Je n’ai
jamais beaucoup aimé les journaux intimes, ce n’est pas mon moyen d’expression.
Si c’est le sens d’un journal d’écrire « journellement », et à côté
de cette tâche, de noter aussi en gribouillant le sens de ce sous-produit, de
conserver les copeaux de l’instant, alors ce sont ces notes-ci qui sont mon
journal ; pourtant je ne peux pas écrire autrement, simplement pour un
public anonyme, ainsi que je le fais en ce moment en mettant ces notes
sur le papier, c’est-à-dire avec un titre, une intention et un contenu
structuré … Est-ce de la vanité ? Ou un genre de contrainte du
métier ? Et les journaux, ces « grandes confessions », sont-ils écrits avec
moins de coquetterie et d’intentions et moins pour le public ? J’ai un
doute. L’écrivain louche toujours d’un œil vers le public, même s’il note sur
son cahier secret : « Aujourd’hui rien à signaler » ou
« fumé cet après-midi ». Cela aussi il le considère comme une affaire
publique puisque justement il est écrivain. Le journal, même le plus intime,
est toujours écrit pour le public, et peut-être est-ce ainsi plus honnête, si
nous avouons, que nous autres écrivains ne pouvons pourtant pas être
complètement honnêtes, ni dans nos œuvres, ni dans notre correspondance, ni non
plus dans les notes de notre journal. D’ailleurs, auteur de journal intime, je ne fais pas grand compte de cette étrange bonne foi. Garde tes secrets pour toi – écris de manière
énigmatique et sincère, avec titre, structure et intention, c’est la seule
manière possible, la seule manière convenable.

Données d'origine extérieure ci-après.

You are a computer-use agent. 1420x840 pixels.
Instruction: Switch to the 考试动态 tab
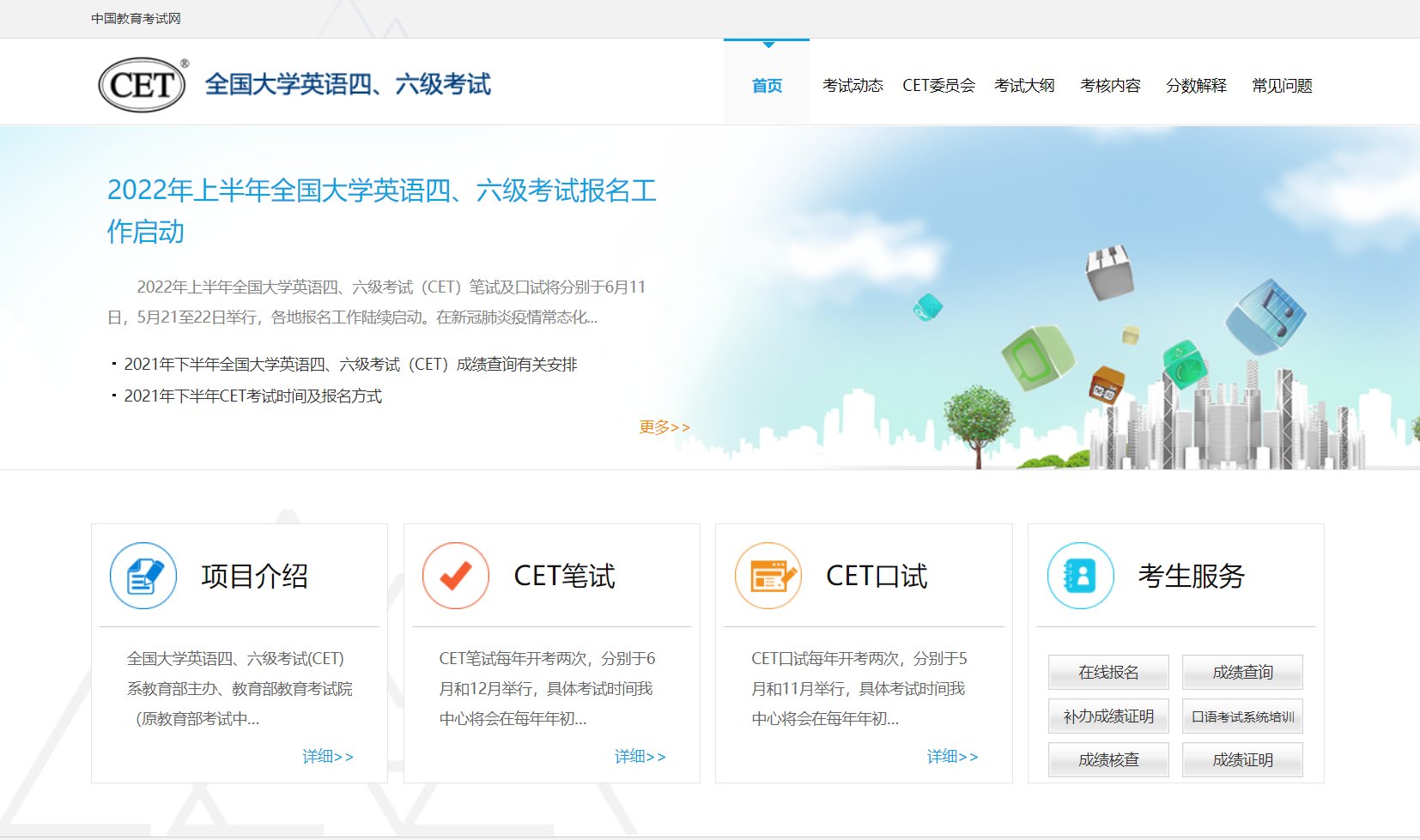pos(853,85)
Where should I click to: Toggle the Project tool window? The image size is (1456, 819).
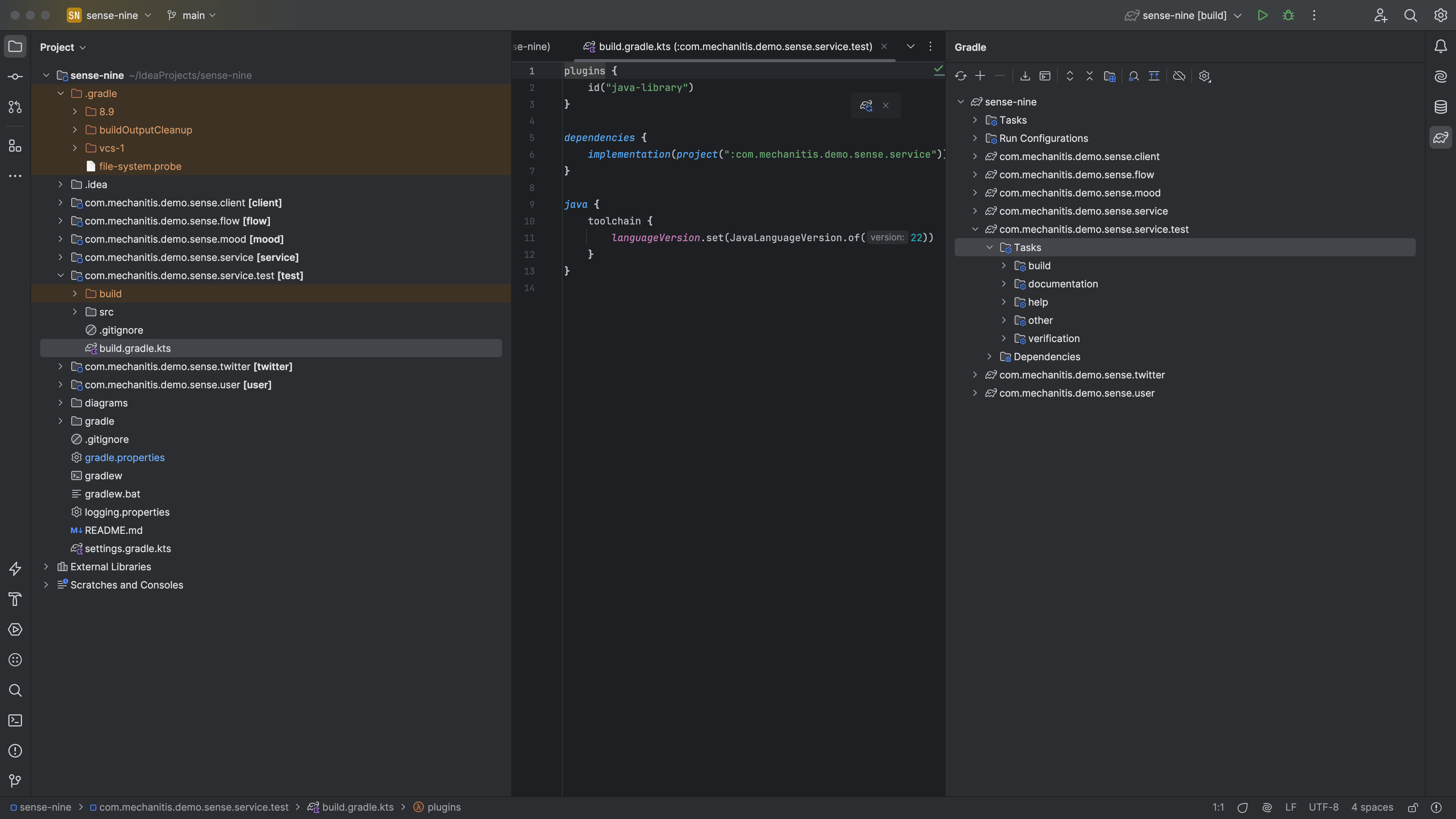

Extrait de "Ars Poetica", deuxième partie de "Ciel et terre"
d'après la traduction en allemand d'Ernö Zeltner
d'après la traduction en allemand d'Ernö Zeltner
Il est amusant de noter que ce texte est paru en 1942 et que l'année suivante, SándorMàrai commençait un journal, journal qu'il allait tenir jusqu'à sa mort.